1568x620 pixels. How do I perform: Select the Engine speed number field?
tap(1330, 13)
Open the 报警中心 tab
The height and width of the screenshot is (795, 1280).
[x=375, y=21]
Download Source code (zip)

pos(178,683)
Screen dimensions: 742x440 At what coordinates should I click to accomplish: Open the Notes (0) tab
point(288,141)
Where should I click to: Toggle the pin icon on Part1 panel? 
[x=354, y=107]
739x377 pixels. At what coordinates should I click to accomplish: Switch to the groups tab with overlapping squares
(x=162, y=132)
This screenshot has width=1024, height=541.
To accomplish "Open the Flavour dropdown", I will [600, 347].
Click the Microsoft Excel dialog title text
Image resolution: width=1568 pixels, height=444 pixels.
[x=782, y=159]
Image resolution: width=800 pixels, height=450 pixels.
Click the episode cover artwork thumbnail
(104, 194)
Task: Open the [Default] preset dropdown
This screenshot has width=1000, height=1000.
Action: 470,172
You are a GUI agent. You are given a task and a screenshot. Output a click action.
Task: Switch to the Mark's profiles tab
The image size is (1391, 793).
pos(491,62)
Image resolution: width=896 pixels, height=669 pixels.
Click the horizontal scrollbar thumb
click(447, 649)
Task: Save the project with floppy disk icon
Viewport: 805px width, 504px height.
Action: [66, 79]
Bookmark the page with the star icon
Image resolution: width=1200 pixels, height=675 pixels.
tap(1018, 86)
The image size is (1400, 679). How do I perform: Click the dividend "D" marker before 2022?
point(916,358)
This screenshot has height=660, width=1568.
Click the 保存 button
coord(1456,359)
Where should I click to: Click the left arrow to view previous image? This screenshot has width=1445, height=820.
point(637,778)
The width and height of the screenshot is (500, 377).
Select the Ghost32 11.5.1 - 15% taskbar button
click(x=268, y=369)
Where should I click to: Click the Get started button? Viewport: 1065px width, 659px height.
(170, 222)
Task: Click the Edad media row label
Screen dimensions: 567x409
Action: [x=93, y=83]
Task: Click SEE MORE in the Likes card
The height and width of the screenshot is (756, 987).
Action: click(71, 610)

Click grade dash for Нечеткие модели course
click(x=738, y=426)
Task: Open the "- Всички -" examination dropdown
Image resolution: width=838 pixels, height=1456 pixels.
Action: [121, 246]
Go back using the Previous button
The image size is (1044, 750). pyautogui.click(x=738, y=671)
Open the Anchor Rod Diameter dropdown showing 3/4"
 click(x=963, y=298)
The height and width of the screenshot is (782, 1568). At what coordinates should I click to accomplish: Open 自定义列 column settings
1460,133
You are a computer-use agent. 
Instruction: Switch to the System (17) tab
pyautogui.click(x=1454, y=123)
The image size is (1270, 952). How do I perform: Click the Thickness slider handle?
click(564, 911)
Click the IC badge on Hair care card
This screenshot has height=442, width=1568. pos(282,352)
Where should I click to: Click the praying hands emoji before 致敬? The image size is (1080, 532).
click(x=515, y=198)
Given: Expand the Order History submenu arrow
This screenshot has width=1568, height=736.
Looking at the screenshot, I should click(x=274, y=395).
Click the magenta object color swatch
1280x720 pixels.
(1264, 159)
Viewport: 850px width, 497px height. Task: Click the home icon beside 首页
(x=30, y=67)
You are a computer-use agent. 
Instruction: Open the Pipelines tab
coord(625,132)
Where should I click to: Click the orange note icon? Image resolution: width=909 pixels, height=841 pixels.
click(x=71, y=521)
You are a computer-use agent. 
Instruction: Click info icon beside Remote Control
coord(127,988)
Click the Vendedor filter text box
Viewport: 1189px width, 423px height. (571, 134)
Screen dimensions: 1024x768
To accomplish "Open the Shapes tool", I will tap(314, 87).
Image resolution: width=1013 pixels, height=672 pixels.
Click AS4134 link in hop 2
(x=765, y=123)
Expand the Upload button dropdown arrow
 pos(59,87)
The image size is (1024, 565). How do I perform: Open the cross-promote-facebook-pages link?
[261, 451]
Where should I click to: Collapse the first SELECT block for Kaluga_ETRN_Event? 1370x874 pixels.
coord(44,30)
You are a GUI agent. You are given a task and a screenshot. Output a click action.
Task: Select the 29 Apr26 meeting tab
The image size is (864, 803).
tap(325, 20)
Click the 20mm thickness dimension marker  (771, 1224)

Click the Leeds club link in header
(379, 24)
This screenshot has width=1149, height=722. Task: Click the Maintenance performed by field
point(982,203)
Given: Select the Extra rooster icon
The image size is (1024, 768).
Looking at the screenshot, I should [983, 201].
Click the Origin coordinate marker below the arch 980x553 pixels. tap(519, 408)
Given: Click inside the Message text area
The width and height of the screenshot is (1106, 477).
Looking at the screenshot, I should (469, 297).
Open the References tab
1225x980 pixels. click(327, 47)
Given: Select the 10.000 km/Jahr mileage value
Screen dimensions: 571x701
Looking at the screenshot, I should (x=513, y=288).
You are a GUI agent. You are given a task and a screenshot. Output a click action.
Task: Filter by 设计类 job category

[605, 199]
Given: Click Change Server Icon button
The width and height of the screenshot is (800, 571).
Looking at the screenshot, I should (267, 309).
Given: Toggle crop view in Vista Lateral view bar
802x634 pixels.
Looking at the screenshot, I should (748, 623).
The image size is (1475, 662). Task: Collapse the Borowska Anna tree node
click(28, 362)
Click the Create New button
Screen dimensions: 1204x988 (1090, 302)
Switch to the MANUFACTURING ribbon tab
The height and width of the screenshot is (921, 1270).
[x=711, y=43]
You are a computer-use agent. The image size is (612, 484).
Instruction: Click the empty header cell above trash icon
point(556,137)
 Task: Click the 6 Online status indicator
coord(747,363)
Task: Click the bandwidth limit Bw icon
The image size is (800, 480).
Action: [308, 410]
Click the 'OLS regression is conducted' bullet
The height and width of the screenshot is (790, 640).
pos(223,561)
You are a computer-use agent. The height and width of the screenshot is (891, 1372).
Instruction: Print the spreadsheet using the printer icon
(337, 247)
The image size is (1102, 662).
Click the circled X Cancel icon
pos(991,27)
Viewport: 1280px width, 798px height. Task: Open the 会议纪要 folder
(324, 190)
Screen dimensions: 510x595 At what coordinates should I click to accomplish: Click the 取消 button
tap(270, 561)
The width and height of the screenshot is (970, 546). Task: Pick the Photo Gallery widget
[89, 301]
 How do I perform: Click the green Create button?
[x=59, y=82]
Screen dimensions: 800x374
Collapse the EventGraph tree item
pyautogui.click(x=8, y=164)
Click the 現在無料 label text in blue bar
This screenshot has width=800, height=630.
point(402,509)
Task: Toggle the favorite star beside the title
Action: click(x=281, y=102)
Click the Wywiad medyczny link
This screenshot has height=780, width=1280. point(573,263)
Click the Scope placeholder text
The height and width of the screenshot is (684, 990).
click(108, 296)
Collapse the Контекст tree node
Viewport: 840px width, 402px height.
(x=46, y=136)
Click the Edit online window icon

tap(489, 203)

▬▬▬▬▬▬

Write out the whole listing once more, exactly as it reads.

1568x620 pixels. How do I perform: Select the Engine speed number field?
tap(1330, 13)
Open the 报警中心 tab
The height and width of the screenshot is (795, 1280).
[x=375, y=21]
Download Source code (zip)

pos(178,683)
Screen dimensions: 742x440 At what coordinates should I click to accomplish: Open the Notes (0) tab
point(288,141)
Where should I click to: Toggle the pin icon on Part1 panel? 
[x=354, y=107]
739x377 pixels. At what coordinates should I click to accomplish: Switch to the groups tab with overlapping squares
(x=162, y=132)
This screenshot has width=1024, height=541.
To accomplish "Open the Flavour dropdown", I will [600, 347].
Click the Microsoft Excel dialog title text
Image resolution: width=1568 pixels, height=444 pixels.
[x=782, y=159]
Image resolution: width=800 pixels, height=450 pixels.
Click the episode cover artwork thumbnail
(104, 194)
Task: Open the [Default] preset dropdown
This screenshot has width=1000, height=1000.
Action: 470,172
You are a GUI agent. You are given a task and a screenshot. Output a click action.
Task: Switch to the Mark's profiles tab
The image size is (1391, 793).
pos(491,62)
Image resolution: width=896 pixels, height=669 pixels.
Click the horizontal scrollbar thumb
click(447, 649)
Task: Save the project with floppy disk icon
Viewport: 805px width, 504px height.
Action: [66, 79]
Bookmark the page with the star icon
Image resolution: width=1200 pixels, height=675 pixels.
tap(1018, 86)
The image size is (1400, 679). How do I perform: Click the dividend "D" marker before 2022?
point(916,358)
This screenshot has height=660, width=1568.
Click the 保存 button
coord(1456,359)
Where should I click to: Click the left arrow to view previous image? This screenshot has width=1445, height=820.
point(637,778)
The width and height of the screenshot is (500, 377).
Select the Ghost32 11.5.1 - 15% taskbar button
click(x=268, y=369)
Where should I click to: Click the Get started button? Viewport: 1065px width, 659px height.
(170, 222)
Task: Click the Edad media row label
Screen dimensions: 567x409
Action: [x=93, y=83]
Task: Click SEE MORE in the Likes card
The height and width of the screenshot is (756, 987).
Action: click(71, 610)

Click grade dash for Нечеткие модели course
click(x=738, y=426)
Task: Open the "- Всички -" examination dropdown
Image resolution: width=838 pixels, height=1456 pixels.
Action: [121, 246]
Go back using the Previous button
The image size is (1044, 750). pyautogui.click(x=738, y=671)
Open the Anchor Rod Diameter dropdown showing 3/4"
 click(x=963, y=298)
The height and width of the screenshot is (782, 1568). At what coordinates should I click to accomplish: Open 自定义列 column settings
1460,133
You are a computer-use agent. 
Instruction: Switch to the System (17) tab
pyautogui.click(x=1454, y=123)
The image size is (1270, 952). How do I perform: Click the Thickness slider handle?
click(564, 911)
Click the IC badge on Hair care card
This screenshot has height=442, width=1568. pos(282,352)
Where should I click to: Click the praying hands emoji before 致敬? The image size is (1080, 532).
click(x=515, y=198)
Given: Expand the Order History submenu arrow
This screenshot has width=1568, height=736.
Looking at the screenshot, I should click(x=274, y=395).
Click the magenta object color swatch
1280x720 pixels.
(1264, 159)
Viewport: 850px width, 497px height. Task: Click the home icon beside 首页
(x=30, y=67)
You are a computer-use agent. 
Instruction: Open the Pipelines tab
coord(625,132)
Where should I click to: Click the orange note icon? Image resolution: width=909 pixels, height=841 pixels.
click(x=71, y=521)
You are a computer-use agent. 
Instruction: Click info icon beside Remote Control
coord(127,988)
Click the Vendedor filter text box
Viewport: 1189px width, 423px height. (571, 134)
Screen dimensions: 1024x768
To accomplish "Open the Shapes tool", I will tap(314, 87).
Image resolution: width=1013 pixels, height=672 pixels.
Click AS4134 link in hop 2
(x=765, y=123)
Expand the Upload button dropdown arrow
 pos(59,87)
The image size is (1024, 565). How do I perform: Open the cross-promote-facebook-pages link?
[261, 451]
Where should I click to: Collapse the first SELECT block for Kaluga_ETRN_Event? 1370x874 pixels.
coord(44,30)
You are a GUI agent. You are given a task and a screenshot. Output a click action.
Task: Select the 29 Apr26 meeting tab
The image size is (864, 803).
tap(325, 20)
Click the 20mm thickness dimension marker  (771, 1224)

Click the Leeds club link in header
(379, 24)
This screenshot has width=1149, height=722. Task: Click the Maintenance performed by field
point(982,203)
Given: Select the Extra rooster icon
The image size is (1024, 768).
Looking at the screenshot, I should [983, 201].
Click the Origin coordinate marker below the arch 980x553 pixels. tap(519, 408)
Given: Click inside the Message text area
The width and height of the screenshot is (1106, 477).
Looking at the screenshot, I should (469, 297).
Open the References tab
1225x980 pixels. click(327, 47)
Given: Select the 10.000 km/Jahr mileage value
Screen dimensions: 571x701
Looking at the screenshot, I should (x=513, y=288).
You are a GUI agent. You are given a task and a screenshot. Output a click action.
Task: Filter by 设计类 job category

[605, 199]
Given: Click Change Server Icon button
The width and height of the screenshot is (800, 571).
Looking at the screenshot, I should (267, 309).
Given: Toggle crop view in Vista Lateral view bar
802x634 pixels.
Looking at the screenshot, I should (748, 623).
The image size is (1475, 662). Task: Collapse the Borowska Anna tree node
click(28, 362)
Click the Create New button
Screen dimensions: 1204x988 (1090, 302)
Switch to the MANUFACTURING ribbon tab
The height and width of the screenshot is (921, 1270).
[x=711, y=43]
You are a computer-use agent. The image size is (612, 484).
Instruction: Click the empty header cell above trash icon
point(556,137)
 Task: Click the 6 Online status indicator
coord(747,363)
Task: Click the bandwidth limit Bw icon
The image size is (800, 480).
Action: [308, 410]
Click the 'OLS regression is conducted' bullet
The height and width of the screenshot is (790, 640).
pos(223,561)
You are a computer-use agent. The height and width of the screenshot is (891, 1372).
Instruction: Print the spreadsheet using the printer icon
(337, 247)
The image size is (1102, 662).
Click the circled X Cancel icon
pos(991,27)
Viewport: 1280px width, 798px height. Task: Open the 会议纪要 folder
(324, 190)
Screen dimensions: 510x595 At what coordinates should I click to accomplish: Click the 取消 button
tap(270, 561)
The width and height of the screenshot is (970, 546). Task: Pick the Photo Gallery widget
[89, 301]
 How do I perform: Click the green Create button?
[x=59, y=82]
Screen dimensions: 800x374
Collapse the EventGraph tree item
pyautogui.click(x=8, y=164)
Click the 現在無料 label text in blue bar
This screenshot has width=800, height=630.
point(402,509)
Task: Toggle the favorite star beside the title
Action: click(x=281, y=102)
Click the Wywiad medyczny link
This screenshot has height=780, width=1280. point(573,263)
Click the Scope placeholder text
The height and width of the screenshot is (684, 990).
click(108, 296)
Collapse the Контекст tree node
Viewport: 840px width, 402px height.
(x=46, y=136)
Click the Edit online window icon

tap(489, 203)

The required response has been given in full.